## EXTRACT TO READ
>>>
1. I wrote a short story in which the rebels in a society find someone with a high security code and are able to get into the computer systems for the spaceships of the defending national armies. They disable their weapons and threaten to turn off life support if the government forces do not surrender. The rebels win without killing anyone.

    • Travis Perry says:

      Sure, disabling an enemy’s weapons if possible is a way to avoid killing them. Thanks for bringing that up!

  2. Jay DiNitto says:

    In my one book, the society was heavy with open carry, so there were a lot of rules of courtesy and protocol around how firearms were used and presented. The protag used a cane in one scene because she wanted the perp alive and unharmed, and she carried the cane as an alternative weapon in general since she couldn’t draw her gun easily (she had to wear a niqab/burka in certain parts of the city).

    • Travis Perry says:

      Yeah, clearly when using hand-carried weapons as opposed to beam weapons or rays, choosing not to kill is an entirely different matter than with any kind of gun with the potential to kill. Though instead of using a cane, I suppose you could turn a gun around and pistol-whip someone…

  3. My WIP requires a scenario where “non-lethal force” proves lethal because of circumstances. I’m torn between the “Hamlet Reversal” (the bad guy’s shock club accidentally gets switched into the good guy’s hand) and “The Man Who Shot Liberty Valance” kind of outside intervention with an AI hacking the kill switch.
<<<
## BRIEF A
In the comment thread, why couldn't the protagonist of Jay DiNitto's book draw her gun easily?
## BRIEF B
Reproduce the comment thread word for word from "1. I wrote a" to "without killing anyone.".
The records come from a different source than the comment thread.

## GIVEN RECORDS
>>>
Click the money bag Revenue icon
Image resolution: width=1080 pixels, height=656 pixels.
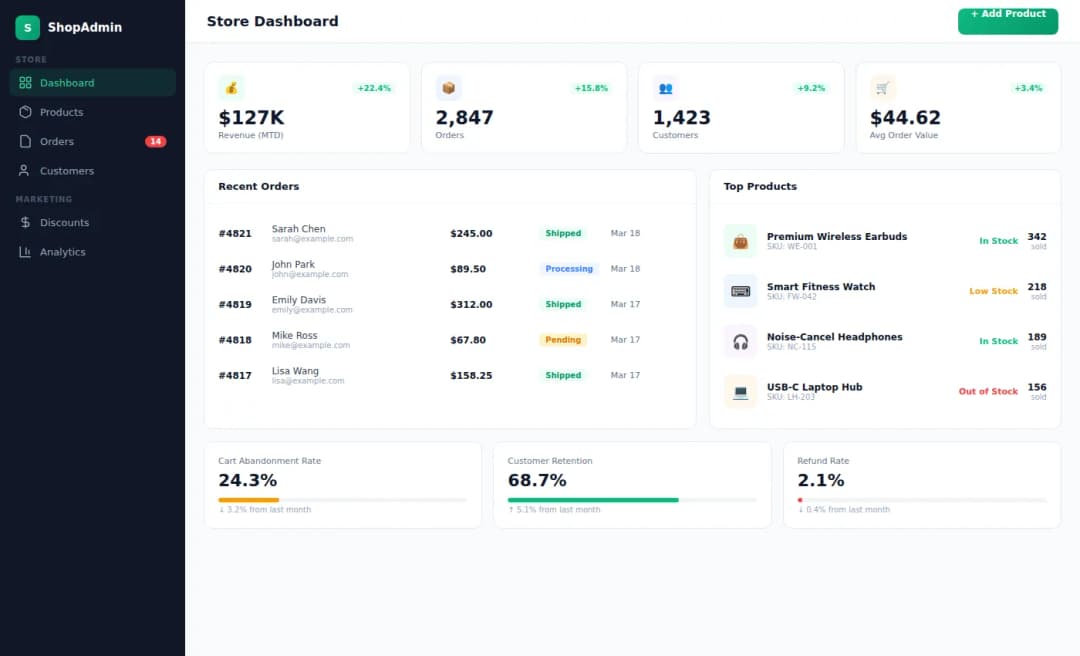click(x=231, y=88)
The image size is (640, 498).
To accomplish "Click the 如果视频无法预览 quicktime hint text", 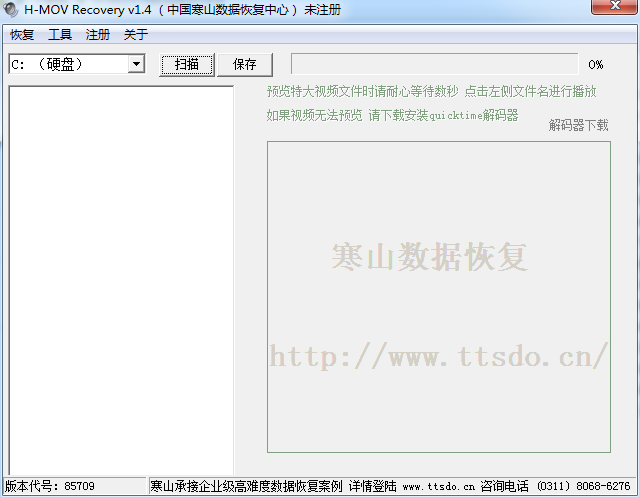I will pyautogui.click(x=392, y=115).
<<<
## TASK ANSWER A
She had to wear a niqab/burka in certain parts of the city.

## TASK ANSWER B
1. I wrote a short story in which the rebels in a society find someone with a high security code and are able to get into the computer systems for the spaceships of the defending national armies. They disable their weapons and threaten to turn off life support if the government forces do not surrender. The rebels win without killing anyone.